**Action item**
Skip all pictures; return exactly the lines from the one containing "Screen dimensions: 451x264" through the end of the data.

##### Supplied material #####

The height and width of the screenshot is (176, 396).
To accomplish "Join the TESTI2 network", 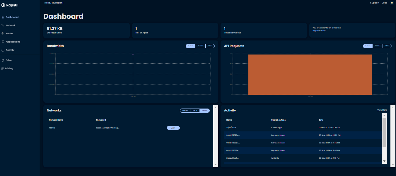I will click(173, 128).
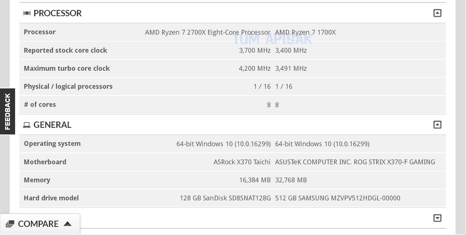Click the Memory row label
This screenshot has height=235, width=466.
click(x=37, y=180)
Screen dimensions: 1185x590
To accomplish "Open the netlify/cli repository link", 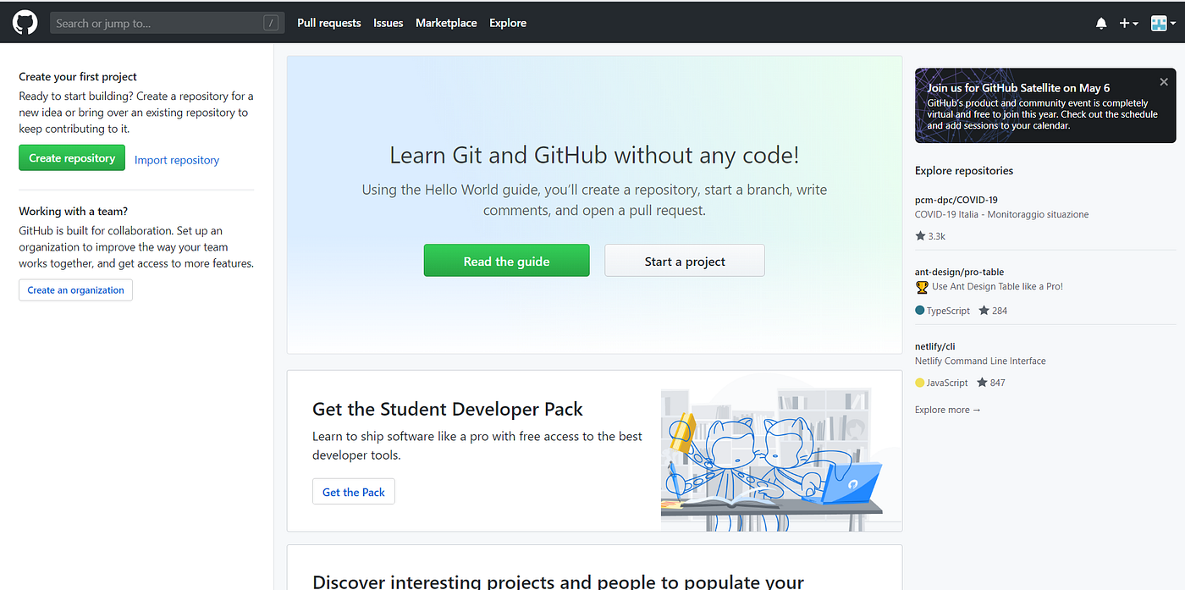I will click(934, 345).
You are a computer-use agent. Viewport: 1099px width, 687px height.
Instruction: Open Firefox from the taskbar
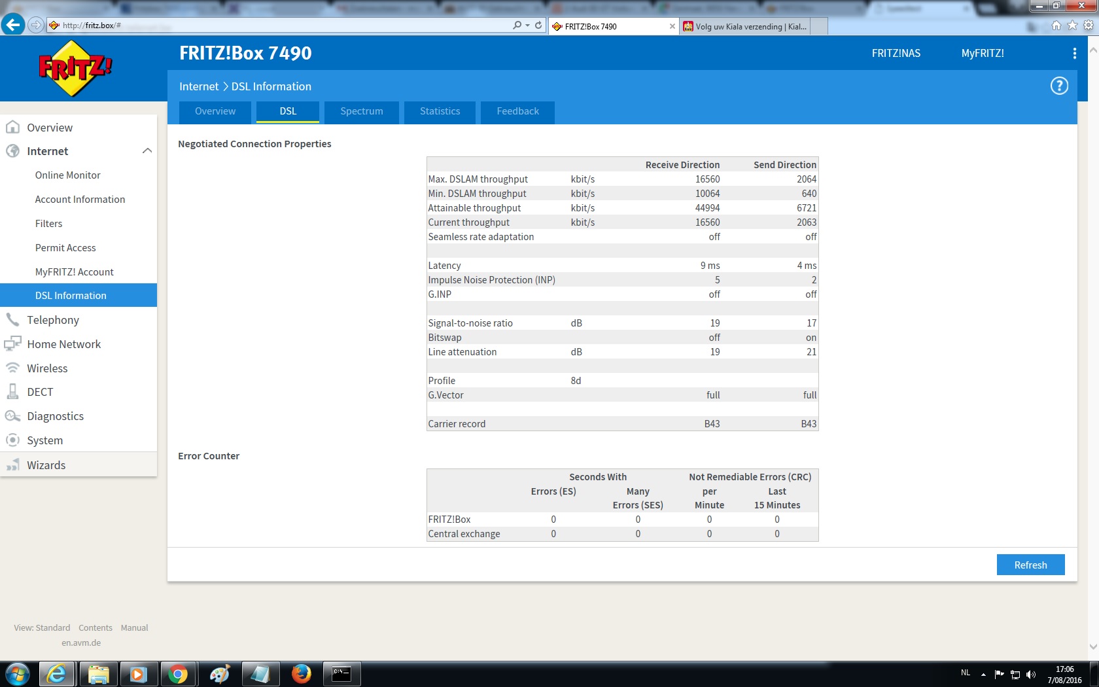(301, 673)
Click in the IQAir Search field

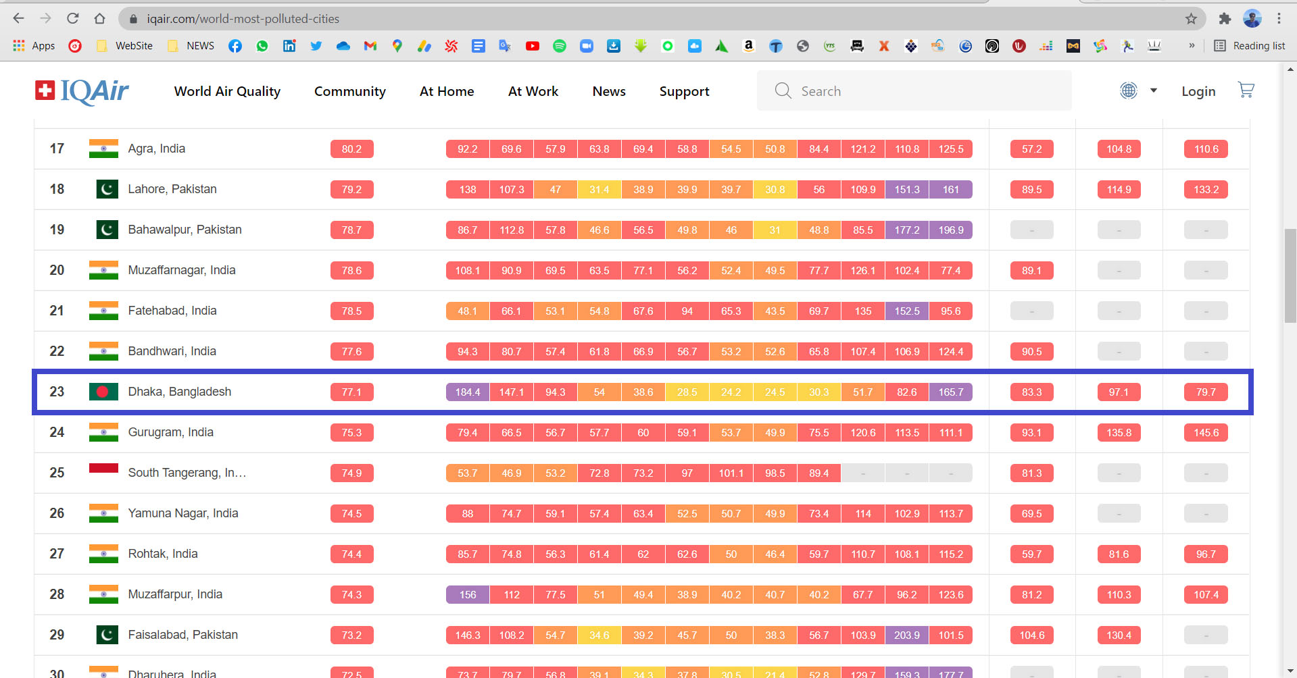[926, 91]
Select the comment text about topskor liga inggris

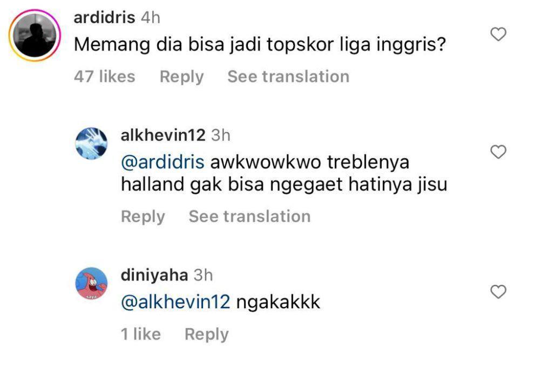260,45
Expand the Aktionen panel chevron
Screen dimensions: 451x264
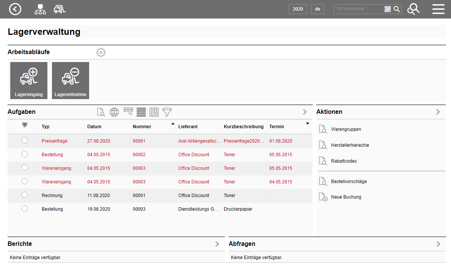[x=438, y=112]
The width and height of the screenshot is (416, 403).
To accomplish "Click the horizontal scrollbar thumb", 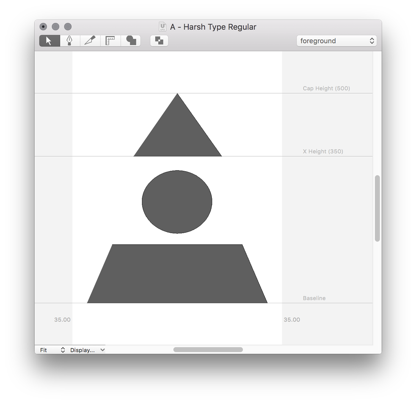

#####

**Solution to this problem**
Screen dimensions: 451x264
[x=438, y=112]
The width and height of the screenshot is (416, 403).
To accomplish "Click the horizontal scrollbar thumb", 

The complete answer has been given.